# SEZIONE DI TESTO
◆ ◆ ◆
Non ordiniamo il dolce e rifiutiamo gentilmente la piccola pasticceria
perche' la mia compagna ha qualche problema di stomaco e preferisce
tornare a casa; lo chef, un omone ridanciano e impataccato, esce dalla
cucina per stritolarci la mano e raccomandarci che gli scriviamo una
bella recensione "su trippe". Al banco ci offrono un caffe' d'orzo
("bello polveroso, come s'usa qui da noi") e un bicchiere (un vero
bicchiere, pieno quasi fino all'orlo) di grappa "della casa", distillata
dal titolare dell'azienda in speciali bricchi di ferro zincato. La
finisco a fatica per non essere scortese ma per mio gusto appaiono un
po' troppo evidenti le teste (il giorno dopo avro' problemi di vista) e
il gusto e' fortemente metallico.
◆ ◆ ◆
# RIGHE MOSTRATE
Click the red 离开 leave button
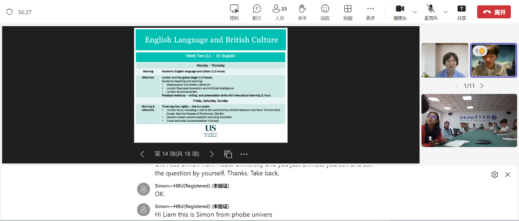This screenshot has width=519, height=221. [494, 12]
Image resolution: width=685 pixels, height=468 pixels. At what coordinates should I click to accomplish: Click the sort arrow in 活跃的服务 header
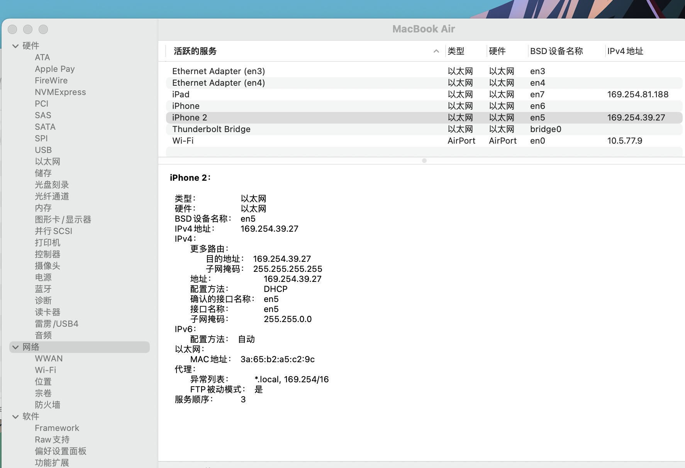[436, 51]
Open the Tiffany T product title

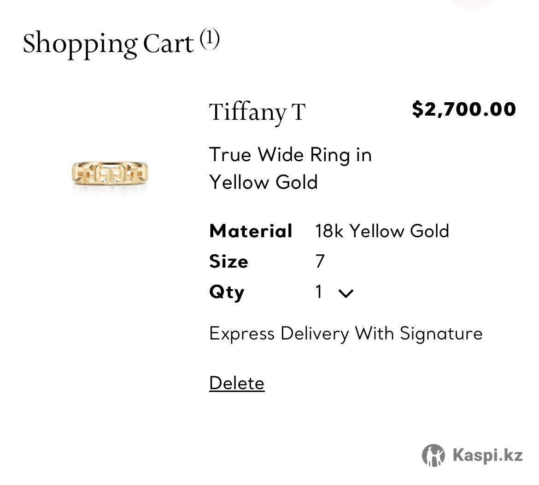click(x=257, y=112)
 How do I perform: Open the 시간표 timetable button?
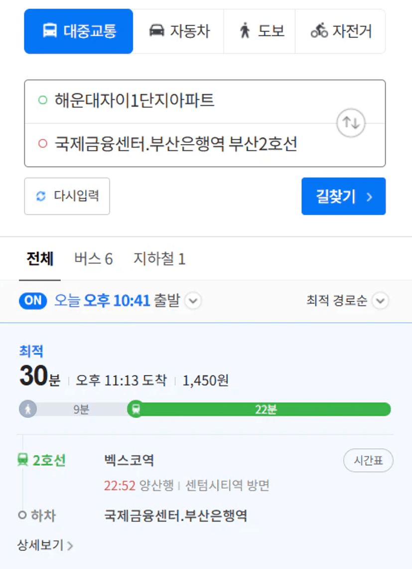(x=368, y=460)
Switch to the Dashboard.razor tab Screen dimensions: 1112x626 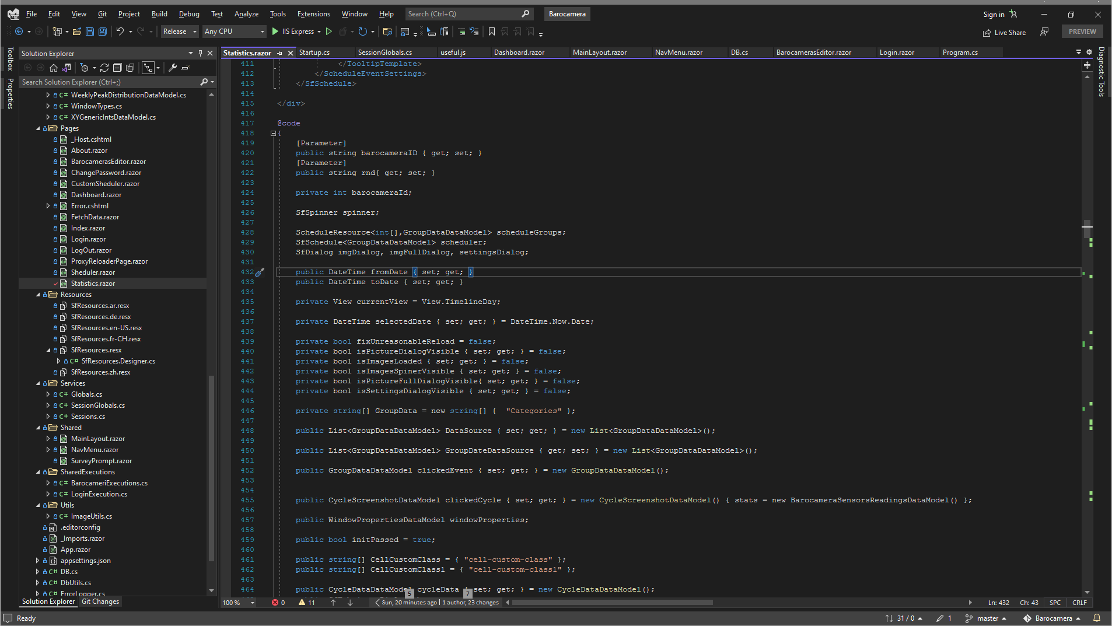[x=519, y=53]

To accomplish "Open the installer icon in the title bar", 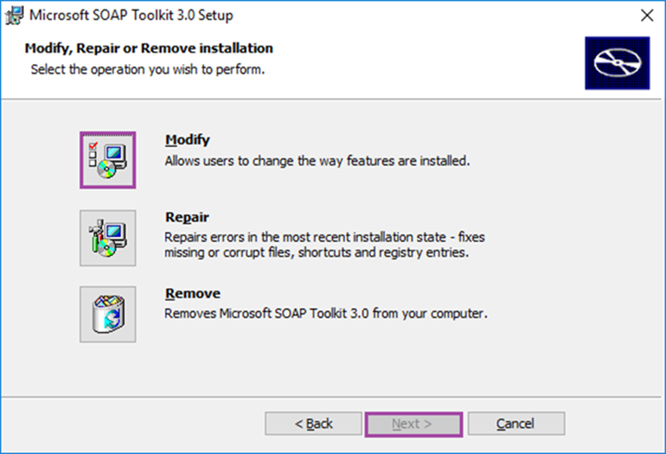I will pyautogui.click(x=15, y=15).
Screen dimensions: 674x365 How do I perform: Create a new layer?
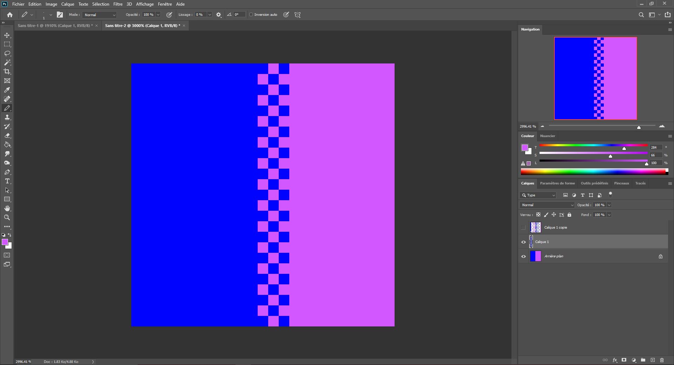tap(653, 360)
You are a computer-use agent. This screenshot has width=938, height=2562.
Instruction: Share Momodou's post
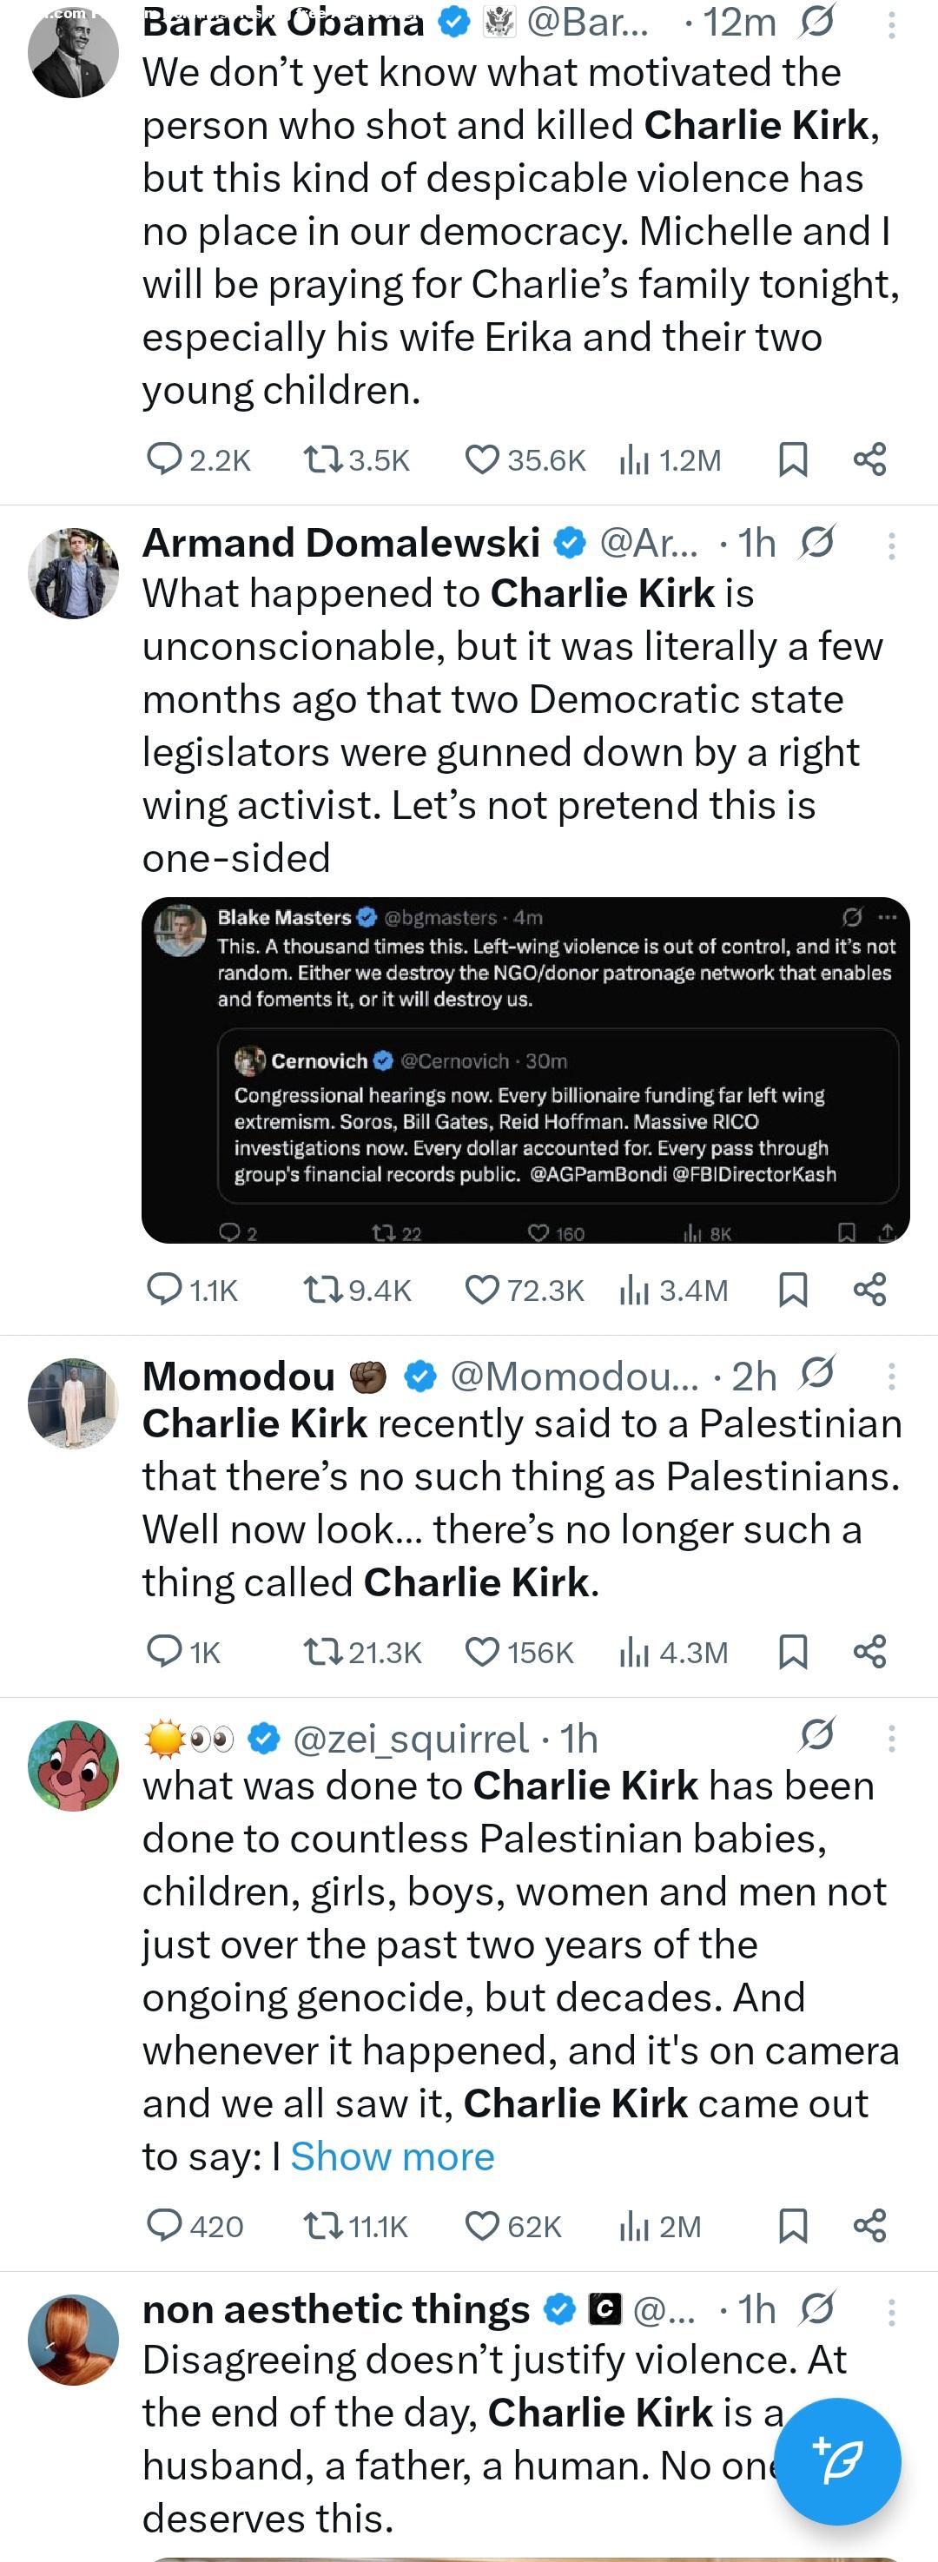[869, 1652]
◆ ◆ ◆
# COSA FARE
Riproduci per intero la sezione di testo sulla cena al ristorante, parola per parola e senza alcuna modifica.

# SOLUZIONE
Non ordiniamo il dolce e rifiutiamo gentilmente la piccola pasticceria
perche' la mia compagna ha qualche problema di stomaco e preferisce
tornare a casa; lo chef, un omone ridanciano e impataccato, esce dalla
cucina per stritolarci la mano e raccomandarci che gli scriviamo una
bella recensione "su trippe". Al banco ci offrono un caffe' d'orzo
("bello polveroso, come s'usa qui da noi") e un bicchiere (un vero
bicchiere, pieno quasi fino all'orlo) di grappa "della casa", distillata
dal titolare dell'azienda in speciali bricchi di ferro zincato. La
finisco a fatica per non essere scortese ma per mio gusto appaiono un
po' troppo evidenti le teste (il giorno dopo avro' problemi di vista) e
il gusto e' fortemente metallico.